═════ DOCUMENT TEXT

# rear wheels angled in?



## zero90 (Apr 4, 2005)

im new to the bug world and to this forum. i just bought a baja bug about 2 weeks ago for a really good price. but one thing is bothering me. the rear tires are angled inword, but all drives straight and im not sure what the problem is. i will try to post a picture later. thanks


----------



## redcorradoguy (Oct 10, 2001)

*Re: rear wheels angled in? (zero90)*

which distance is narrower-the top of the tires or the bottom?
If the bottom, then that is fine. They straighten out when there is a load in the car and while driving. If the other, then the suspension is sagging.
Check out "How to keep your VW alive" By John Muir. He explains this and MANY other things very well.


----------



## Questor (Sep 5, 2003)

*Re: rear wheels angled in? (zero90)*

Baja bugs usually have lots of negative camber, this is pretty normal. If you hold your arms in front of you with your fingers closer than your elbows, this is what your rear wheels will look like with neg. camber. If it's extreme then it can be something to be concerned with... Watch and see if your tires wear unevenly to judge. 
The Muir book is a must have for any aircooled owner - http://****************.com/smile/emthup.gif


----------



## amiah (May 1, 2005)

*Re: rear wheels angled in? (Questor)*

i come from a small town in the Philippines and the book you recommended won't help me much because I have no access to it. Yes, I know...globalization has not yet fully reached our shores....

══════════
═════ SUPPLIED INFORMATION

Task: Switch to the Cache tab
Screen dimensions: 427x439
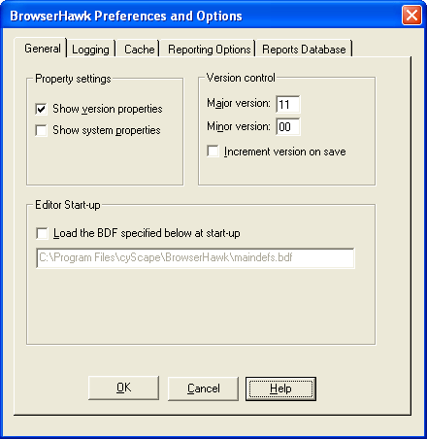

══════════

# JOBS:
[1] Reproduce the passage of the forum thread about angled rear wheels that begins at "## Questor (Sep" and stops after "(May 1, 2005)".
[2] Pick up the forum thread about angled rear wheels where its last post ends and write what comes next.

# ANSWERS:
[1]
## Questor (Sep 5, 2003)

*Re: rear wheels angled in? (zero90)*

Baja bugs usually have lots of negative camber, this is pretty normal. If you hold your arms in front of you with your fingers closer than your elbows, this is what your rear wheels will look like with neg. camber. If it's extreme then it can be something to be concerned with... Watch and see if your tires wear unevenly to judge. 
The Muir book is a must have for any aircooled owner - http://****************.com/smile/emthup.gif


----------



## amiah (May 1, 2005)

[2]
what do you do if the tires...often get burn-out....the rear ones....but the front wheels are good. Is the suspension the culprit?


----------



## amiah (May 1, 2005)

by the way, I have a 1500 beetle...is that a baja bettle?


----------



## Questor (Sep 5, 2003)

*Re: (amiah)*

Your 1500 is likely not a 'Baja' bug - Baja's are very noticable by their usual lack of rear engine cover, oversized tires, a lot of them have 'stinger' style mufflers...
You should be able to order Muir's book - shipped to you, from ebay, or other used book source - it's really a good investment.
Regarding your tire wear - are they wearing more on the outsides, insides, center, or all over? Proper pressure is the first thing to look at, then suspension problems.


----------



## amiah (May 1, 2005)

the tire wear are concentrated on the insides of the tire. All rear tires exhibit such wear.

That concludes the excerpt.